● **Exercise aim**
Print every record word for word.

[[ Records for this task, beginning ]]

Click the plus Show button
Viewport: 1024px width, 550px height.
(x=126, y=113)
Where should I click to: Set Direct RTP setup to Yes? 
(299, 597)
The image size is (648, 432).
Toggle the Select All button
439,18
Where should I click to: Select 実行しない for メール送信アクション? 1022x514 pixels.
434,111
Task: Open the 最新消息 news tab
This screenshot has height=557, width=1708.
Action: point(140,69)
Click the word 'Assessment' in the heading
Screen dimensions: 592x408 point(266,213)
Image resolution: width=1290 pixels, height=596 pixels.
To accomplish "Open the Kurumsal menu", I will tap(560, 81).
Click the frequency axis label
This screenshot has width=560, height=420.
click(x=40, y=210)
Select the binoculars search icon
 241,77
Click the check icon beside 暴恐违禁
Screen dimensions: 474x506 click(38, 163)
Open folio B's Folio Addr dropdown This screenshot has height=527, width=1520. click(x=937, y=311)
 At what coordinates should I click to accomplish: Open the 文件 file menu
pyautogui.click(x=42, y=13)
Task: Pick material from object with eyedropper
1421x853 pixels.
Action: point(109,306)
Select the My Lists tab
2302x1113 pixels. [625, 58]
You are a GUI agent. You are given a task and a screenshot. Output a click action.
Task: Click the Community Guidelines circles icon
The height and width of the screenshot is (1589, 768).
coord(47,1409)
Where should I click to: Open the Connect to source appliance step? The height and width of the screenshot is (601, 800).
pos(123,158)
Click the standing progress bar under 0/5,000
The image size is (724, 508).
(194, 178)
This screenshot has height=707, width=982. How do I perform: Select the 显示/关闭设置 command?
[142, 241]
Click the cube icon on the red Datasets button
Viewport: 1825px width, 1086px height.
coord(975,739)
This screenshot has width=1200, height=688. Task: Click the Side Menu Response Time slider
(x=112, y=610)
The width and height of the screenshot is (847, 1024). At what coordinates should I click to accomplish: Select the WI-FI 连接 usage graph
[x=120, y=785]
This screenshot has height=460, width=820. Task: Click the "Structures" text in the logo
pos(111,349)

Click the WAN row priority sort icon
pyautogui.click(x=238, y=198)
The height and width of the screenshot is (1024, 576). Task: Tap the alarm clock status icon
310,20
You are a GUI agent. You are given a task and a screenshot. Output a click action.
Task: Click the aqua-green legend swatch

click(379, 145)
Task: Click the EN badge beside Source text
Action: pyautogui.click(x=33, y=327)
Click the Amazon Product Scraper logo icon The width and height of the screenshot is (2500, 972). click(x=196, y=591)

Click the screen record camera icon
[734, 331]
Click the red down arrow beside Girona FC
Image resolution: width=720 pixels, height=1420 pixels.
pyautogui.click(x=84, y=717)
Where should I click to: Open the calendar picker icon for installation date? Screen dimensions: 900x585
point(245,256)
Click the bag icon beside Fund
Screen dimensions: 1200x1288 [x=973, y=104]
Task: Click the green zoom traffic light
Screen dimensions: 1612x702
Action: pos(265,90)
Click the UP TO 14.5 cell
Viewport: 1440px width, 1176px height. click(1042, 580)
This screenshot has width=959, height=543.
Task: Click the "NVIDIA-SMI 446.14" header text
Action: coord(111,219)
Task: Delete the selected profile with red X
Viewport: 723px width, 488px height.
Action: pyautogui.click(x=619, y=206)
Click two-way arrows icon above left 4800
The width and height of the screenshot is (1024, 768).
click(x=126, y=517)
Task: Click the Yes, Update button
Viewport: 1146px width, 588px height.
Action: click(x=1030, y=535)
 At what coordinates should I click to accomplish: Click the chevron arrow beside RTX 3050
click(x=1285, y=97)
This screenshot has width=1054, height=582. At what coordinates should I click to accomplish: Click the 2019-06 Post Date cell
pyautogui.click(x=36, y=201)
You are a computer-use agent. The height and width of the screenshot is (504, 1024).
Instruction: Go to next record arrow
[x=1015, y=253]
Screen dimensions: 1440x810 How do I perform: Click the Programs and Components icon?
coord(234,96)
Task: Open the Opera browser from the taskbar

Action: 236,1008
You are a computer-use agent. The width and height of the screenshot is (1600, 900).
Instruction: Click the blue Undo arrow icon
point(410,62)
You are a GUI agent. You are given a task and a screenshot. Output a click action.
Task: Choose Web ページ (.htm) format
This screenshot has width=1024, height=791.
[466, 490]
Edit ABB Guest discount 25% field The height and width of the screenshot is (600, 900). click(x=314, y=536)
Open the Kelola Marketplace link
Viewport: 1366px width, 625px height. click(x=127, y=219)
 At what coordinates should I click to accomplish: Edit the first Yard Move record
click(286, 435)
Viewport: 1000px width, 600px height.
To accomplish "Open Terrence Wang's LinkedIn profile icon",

[[ Records for this task, end ]]

● **Written response**
Click the plus Show button
Viewport: 1024px width, 550px height.
(x=126, y=113)
Where should I click to: Set Direct RTP setup to Yes? 
(299, 597)
The image size is (648, 432).
Toggle the Select All button
439,18
Where should I click to: Select 実行しない for メール送信アクション? 1022x514 pixels.
434,111
Task: Open the 最新消息 news tab
This screenshot has height=557, width=1708.
Action: point(140,69)
Click the word 'Assessment' in the heading
Screen dimensions: 592x408 point(266,213)
Image resolution: width=1290 pixels, height=596 pixels.
To accomplish "Open the Kurumsal menu", I will tap(560, 81).
Click the frequency axis label
This screenshot has width=560, height=420.
click(x=40, y=210)
Select the binoculars search icon
 241,77
Click the check icon beside 暴恐违禁
Screen dimensions: 474x506 click(38, 163)
Open folio B's Folio Addr dropdown This screenshot has height=527, width=1520. click(x=937, y=311)
 At what coordinates should I click to accomplish: Open the 文件 file menu
pyautogui.click(x=42, y=13)
Task: Pick material from object with eyedropper
1421x853 pixels.
Action: point(109,306)
Select the My Lists tab
2302x1113 pixels. [625, 58]
You are a GUI agent. You are given a task and a screenshot. Output a click action.
Task: Click the Community Guidelines circles icon
The height and width of the screenshot is (1589, 768).
coord(47,1409)
Where should I click to: Open the Connect to source appliance step? The height and width of the screenshot is (601, 800).
pos(123,158)
Click the standing progress bar under 0/5,000
The image size is (724, 508).
(194, 178)
This screenshot has height=707, width=982. How do I perform: Select the 显示/关闭设置 command?
[142, 241]
Click the cube icon on the red Datasets button
Viewport: 1825px width, 1086px height.
coord(975,739)
This screenshot has width=1200, height=688. Task: Click the Side Menu Response Time slider
(x=112, y=610)
The width and height of the screenshot is (847, 1024). At what coordinates should I click to accomplish: Select the WI-FI 连接 usage graph
[x=120, y=785]
This screenshot has height=460, width=820. Task: Click the "Structures" text in the logo
pos(111,349)

Click the WAN row priority sort icon
pyautogui.click(x=238, y=198)
The height and width of the screenshot is (1024, 576). Task: Tap the alarm clock status icon
310,20
You are a GUI agent. You are given a task and a screenshot. Output a click action.
Task: Click the aqua-green legend swatch

click(379, 145)
Task: Click the EN badge beside Source text
Action: pyautogui.click(x=33, y=327)
Click the Amazon Product Scraper logo icon The width and height of the screenshot is (2500, 972). click(x=196, y=591)

Click the screen record camera icon
[734, 331]
Click the red down arrow beside Girona FC
Image resolution: width=720 pixels, height=1420 pixels.
pyautogui.click(x=84, y=717)
Where should I click to: Open the calendar picker icon for installation date? Screen dimensions: 900x585
point(245,256)
Click the bag icon beside Fund
Screen dimensions: 1200x1288 [x=973, y=104]
Task: Click the green zoom traffic light
Screen dimensions: 1612x702
Action: pos(265,90)
Click the UP TO 14.5 cell
Viewport: 1440px width, 1176px height. click(1042, 580)
This screenshot has width=959, height=543.
Task: Click the "NVIDIA-SMI 446.14" header text
Action: coord(111,219)
Task: Delete the selected profile with red X
Viewport: 723px width, 488px height.
Action: pyautogui.click(x=619, y=206)
Click two-way arrows icon above left 4800
The width and height of the screenshot is (1024, 768).
click(x=126, y=517)
Task: Click the Yes, Update button
Viewport: 1146px width, 588px height.
Action: click(x=1030, y=535)
 At what coordinates should I click to accomplish: Click the chevron arrow beside RTX 3050
click(x=1285, y=97)
This screenshot has width=1054, height=582. At what coordinates should I click to accomplish: Click the 2019-06 Post Date cell
pyautogui.click(x=36, y=201)
You are a computer-use agent. The height and width of the screenshot is (504, 1024).
Instruction: Go to next record arrow
[x=1015, y=253]
Screen dimensions: 1440x810 How do I perform: Click the Programs and Components icon?
coord(234,96)
Task: Open the Opera browser from the taskbar

Action: 236,1008
You are a computer-use agent. The width and height of the screenshot is (1600, 900).
Instruction: Click the blue Undo arrow icon
point(410,62)
You are a GUI agent. You are given a task and a screenshot. Output a click action.
Task: Choose Web ページ (.htm) format
This screenshot has width=1024, height=791.
[466, 490]
Edit ABB Guest discount 25% field The height and width of the screenshot is (600, 900). click(x=314, y=536)
Open the Kelola Marketplace link
Viewport: 1366px width, 625px height. click(x=127, y=219)
 At what coordinates should I click to accomplish: Edit the first Yard Move record
click(286, 435)
Viewport: 1000px width, 600px height.
To accomplish "Open Terrence Wang's LinkedIn profile icon",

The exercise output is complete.